Assignment 1 |
In the article on the analog revival, how many Instagram shots carry the #filmphotography hashtag?
Assignment 2 |
Please continue the article on the analog revival, picking up after its final sentence.

Excerpted text |
/---

From the insatiable rediscovered appetite for vinyl to the resurgence of photographic film (check out the almost 4 million shots on Instagram with the #filmphotography hash tag) to even the cassette’s comeback (I knew I kept all those Grade 10 mixed tapes for a reason!), there has been a pushback of late against the dominance of digital.
And it’s not just offline music and film enjoying a revival. Whereas a few years ago, the publishing world was utterly disrupted by the emergence of the ebook, now, as ebook sales plateau, the sale of printed books is once again on the rise.
This trend toward the analogue, particularly among millennials, could be a reaction to many things: a desire to remain connected to the how and why of the way things work in our fast-moving world, perhaps; or an innate yearning to be unplugged and occasionally tuned out. Whatever it foretells, the news is welcome here at ECHO, where we make it our business to not just tell your story, but to do so with a variety of media, including a dear-to-us technology that hundreds of years of progress are having difficulty replacing: the printed book.
Why Print Still Matters in a Digital World
A print publication — whether a book, a magazine, or something in-between — offers a solid, tangible, and timeless proof of your history, culture, and values. It can be a calling card, too. Contently, a content marketing business and tech company, recently saw impressive results when they decided to publish a magazine. Their justification for a wholly digital business creating and producing a hugely expensive quarterly print publication? It sealed the deal on pitch after pitch when potential clients saw the quality Contently held dear and promised in their work. They walked the walk, and it paid off.

\---

Dataset content |
/---

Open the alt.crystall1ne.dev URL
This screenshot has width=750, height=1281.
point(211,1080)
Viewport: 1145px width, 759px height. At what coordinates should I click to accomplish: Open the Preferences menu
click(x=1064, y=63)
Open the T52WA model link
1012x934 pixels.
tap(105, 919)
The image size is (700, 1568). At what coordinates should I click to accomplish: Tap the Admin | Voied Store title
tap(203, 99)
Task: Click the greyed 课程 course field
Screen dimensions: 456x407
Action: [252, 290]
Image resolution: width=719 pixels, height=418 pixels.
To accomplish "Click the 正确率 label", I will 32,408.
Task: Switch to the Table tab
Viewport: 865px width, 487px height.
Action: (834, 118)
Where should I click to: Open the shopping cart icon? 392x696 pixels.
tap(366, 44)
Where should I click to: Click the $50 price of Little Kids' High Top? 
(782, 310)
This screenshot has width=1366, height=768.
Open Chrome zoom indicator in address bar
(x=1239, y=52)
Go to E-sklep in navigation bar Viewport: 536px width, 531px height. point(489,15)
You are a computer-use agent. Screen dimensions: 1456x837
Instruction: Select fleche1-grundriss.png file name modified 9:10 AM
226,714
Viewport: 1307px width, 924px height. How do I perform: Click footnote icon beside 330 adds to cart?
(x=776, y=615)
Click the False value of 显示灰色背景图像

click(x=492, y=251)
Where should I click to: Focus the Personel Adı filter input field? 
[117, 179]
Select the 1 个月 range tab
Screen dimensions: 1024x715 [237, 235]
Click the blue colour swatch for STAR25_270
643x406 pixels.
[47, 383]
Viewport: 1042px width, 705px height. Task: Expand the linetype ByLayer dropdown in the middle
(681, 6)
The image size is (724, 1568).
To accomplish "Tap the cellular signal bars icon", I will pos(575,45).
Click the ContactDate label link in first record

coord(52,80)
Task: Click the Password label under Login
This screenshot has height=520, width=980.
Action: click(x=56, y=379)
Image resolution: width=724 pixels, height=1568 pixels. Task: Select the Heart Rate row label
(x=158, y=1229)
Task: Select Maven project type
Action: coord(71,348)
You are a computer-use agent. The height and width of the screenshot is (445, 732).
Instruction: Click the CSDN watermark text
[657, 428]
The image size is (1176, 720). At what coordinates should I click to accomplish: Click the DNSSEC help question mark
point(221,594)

\---

Expected answer 1 |
Almost 4 million.

Expected answer 2 |
One of ECHO’s clients, JOEY Restaurants, saw similar positive results after we conceived of a glossy, story-driven magazine on the eve of their big expansion and launch in Los Angeles. The Vancouver-based company was about to foray into LA’s highly competitive restaurant scene, and they were after a little media attention. They also wanted to recruit the right staff and give new customers a glimpse into their culture and love of food. The magazine was a hit, leading to an invitation to cook at the James Beard House in New York. It didn’t hurt that its combination of high energy, compelling writing, and gorgeous food photography all spoke directly to the JOEY values of passion, quality, and hospitality.
What Makes a Print Product Different?
Don’t think we’re Luddites, by the way. At ECHO, we tell stories across a variety of platforms. And our lives and our business, of course, are inextricably tied to the digital. We all type away on our computers, communicating, scheduling, and organizing via various apps, telling ECHO’s own story through our Instagram photos, our Twitter feed, our lovingly-created video stories, and on this very blog. We do the same through story-driven content marketing strategy and production for various clients, and we offer a professional digital content strategy service for clients’ storytelling purposes, as well.
The feel, though, the smell, the ability to flip through the pages, the distinct look of photos on quality paper stock — these tangible elements of the printed object are some of the reasons people come to us when they need help telling their story. They know that their families or employees are far more likely to absorb and be inspired by the story if they can physically engage with it.
We fervently support the sharing of stories no matter the medium. And when it comes to telling yours, remember the power of print, pressure tested over the centuries.